=== Section Start ===

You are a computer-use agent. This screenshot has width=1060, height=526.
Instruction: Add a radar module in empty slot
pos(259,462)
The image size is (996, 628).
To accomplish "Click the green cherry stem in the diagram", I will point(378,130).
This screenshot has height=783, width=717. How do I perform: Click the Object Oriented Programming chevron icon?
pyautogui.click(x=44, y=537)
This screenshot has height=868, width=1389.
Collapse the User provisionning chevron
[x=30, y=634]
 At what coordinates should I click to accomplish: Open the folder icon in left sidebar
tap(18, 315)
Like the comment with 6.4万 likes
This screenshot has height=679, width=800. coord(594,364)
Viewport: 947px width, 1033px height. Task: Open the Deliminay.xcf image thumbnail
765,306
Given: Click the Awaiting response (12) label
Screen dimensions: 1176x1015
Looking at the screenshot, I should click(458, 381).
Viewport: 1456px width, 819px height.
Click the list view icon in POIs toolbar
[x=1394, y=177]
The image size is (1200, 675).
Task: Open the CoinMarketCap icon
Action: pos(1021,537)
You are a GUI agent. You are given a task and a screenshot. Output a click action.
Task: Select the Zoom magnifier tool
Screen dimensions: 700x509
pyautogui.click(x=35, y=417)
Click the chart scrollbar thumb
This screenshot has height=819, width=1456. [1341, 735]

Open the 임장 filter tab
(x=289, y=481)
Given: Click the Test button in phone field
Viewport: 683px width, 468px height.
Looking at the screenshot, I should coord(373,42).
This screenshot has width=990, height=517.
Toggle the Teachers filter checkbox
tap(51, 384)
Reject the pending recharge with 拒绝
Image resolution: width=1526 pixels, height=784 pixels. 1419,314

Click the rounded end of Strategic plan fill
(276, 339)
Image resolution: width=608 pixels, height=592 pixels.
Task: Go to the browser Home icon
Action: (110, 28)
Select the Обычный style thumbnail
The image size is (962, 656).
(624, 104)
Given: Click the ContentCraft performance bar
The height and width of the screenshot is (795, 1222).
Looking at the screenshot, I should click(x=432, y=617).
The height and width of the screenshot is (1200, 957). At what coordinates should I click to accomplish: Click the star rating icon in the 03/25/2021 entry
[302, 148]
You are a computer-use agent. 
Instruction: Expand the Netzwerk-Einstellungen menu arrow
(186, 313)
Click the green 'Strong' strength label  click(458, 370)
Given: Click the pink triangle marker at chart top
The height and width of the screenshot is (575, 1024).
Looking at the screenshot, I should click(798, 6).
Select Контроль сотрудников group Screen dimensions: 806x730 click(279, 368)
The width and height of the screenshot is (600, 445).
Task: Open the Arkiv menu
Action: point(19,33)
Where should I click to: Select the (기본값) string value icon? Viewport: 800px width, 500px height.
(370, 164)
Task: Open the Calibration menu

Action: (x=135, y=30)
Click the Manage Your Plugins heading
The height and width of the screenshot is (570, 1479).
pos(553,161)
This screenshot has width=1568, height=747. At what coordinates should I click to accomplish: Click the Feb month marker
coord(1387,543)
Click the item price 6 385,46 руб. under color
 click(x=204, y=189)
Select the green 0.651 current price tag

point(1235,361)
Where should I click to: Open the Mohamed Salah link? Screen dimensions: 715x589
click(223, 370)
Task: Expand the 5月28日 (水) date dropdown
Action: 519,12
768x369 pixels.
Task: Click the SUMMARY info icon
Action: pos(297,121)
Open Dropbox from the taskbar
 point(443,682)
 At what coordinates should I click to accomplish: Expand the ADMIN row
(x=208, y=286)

=== Section End ===

(Work instructions): Could you produce an exact copy of the whole listing?

(Response area):
You are a computer-use agent. This screenshot has width=1060, height=526.
Instruction: Add a radar module in empty slot
pos(259,462)
The image size is (996, 628).
To accomplish "Click the green cherry stem in the diagram", I will point(378,130).
This screenshot has height=783, width=717. How do I perform: Click the Object Oriented Programming chevron icon?
pyautogui.click(x=44, y=537)
This screenshot has height=868, width=1389.
Collapse the User provisionning chevron
[x=30, y=634]
 At what coordinates should I click to accomplish: Open the folder icon in left sidebar
tap(18, 315)
Like the comment with 6.4万 likes
This screenshot has height=679, width=800. coord(594,364)
Viewport: 947px width, 1033px height. Task: Open the Deliminay.xcf image thumbnail
765,306
Given: Click the Awaiting response (12) label
Screen dimensions: 1176x1015
Looking at the screenshot, I should click(458, 381).
Viewport: 1456px width, 819px height.
Click the list view icon in POIs toolbar
[x=1394, y=177]
The image size is (1200, 675).
Task: Open the CoinMarketCap icon
Action: pos(1021,537)
You are a GUI agent. You are given a task and a screenshot. Output a click action.
Task: Select the Zoom magnifier tool
Screen dimensions: 700x509
pyautogui.click(x=35, y=417)
Click the chart scrollbar thumb
This screenshot has height=819, width=1456. [1341, 735]

Open the 임장 filter tab
(x=289, y=481)
Given: Click the Test button in phone field
Viewport: 683px width, 468px height.
Looking at the screenshot, I should coord(373,42).
This screenshot has width=990, height=517.
Toggle the Teachers filter checkbox
tap(51, 384)
Reject the pending recharge with 拒绝
Image resolution: width=1526 pixels, height=784 pixels. 1419,314

Click the rounded end of Strategic plan fill
(276, 339)
Image resolution: width=608 pixels, height=592 pixels.
Task: Go to the browser Home icon
Action: (110, 28)
Select the Обычный style thumbnail
The image size is (962, 656).
(624, 104)
Given: Click the ContentCraft performance bar
The height and width of the screenshot is (795, 1222).
Looking at the screenshot, I should click(x=432, y=617).
The height and width of the screenshot is (1200, 957). At what coordinates should I click to accomplish: Click the star rating icon in the 03/25/2021 entry
[302, 148]
You are a computer-use agent. 
Instruction: Expand the Netzwerk-Einstellungen menu arrow
(186, 313)
Click the green 'Strong' strength label  click(458, 370)
Given: Click the pink triangle marker at chart top
The height and width of the screenshot is (575, 1024).
Looking at the screenshot, I should click(798, 6).
Select Контроль сотрудников group Screen dimensions: 806x730 click(279, 368)
The width and height of the screenshot is (600, 445).
Task: Open the Arkiv menu
Action: point(19,33)
Where should I click to: Select the (기본값) string value icon? Viewport: 800px width, 500px height.
(370, 164)
Task: Open the Calibration menu

Action: (x=135, y=30)
Click the Manage Your Plugins heading
The height and width of the screenshot is (570, 1479).
pos(553,161)
This screenshot has width=1568, height=747. At what coordinates should I click to accomplish: Click the Feb month marker
coord(1387,543)
Click the item price 6 385,46 руб. under color
 click(x=204, y=189)
Select the green 0.651 current price tag

point(1235,361)
Where should I click to: Open the Mohamed Salah link? Screen dimensions: 715x589
click(223, 370)
Task: Expand the 5月28日 (水) date dropdown
Action: 519,12
768x369 pixels.
Task: Click the SUMMARY info icon
Action: pos(297,121)
Open Dropbox from the taskbar
 point(443,682)
 At what coordinates should I click to accomplish: Expand the ADMIN row
(x=208, y=286)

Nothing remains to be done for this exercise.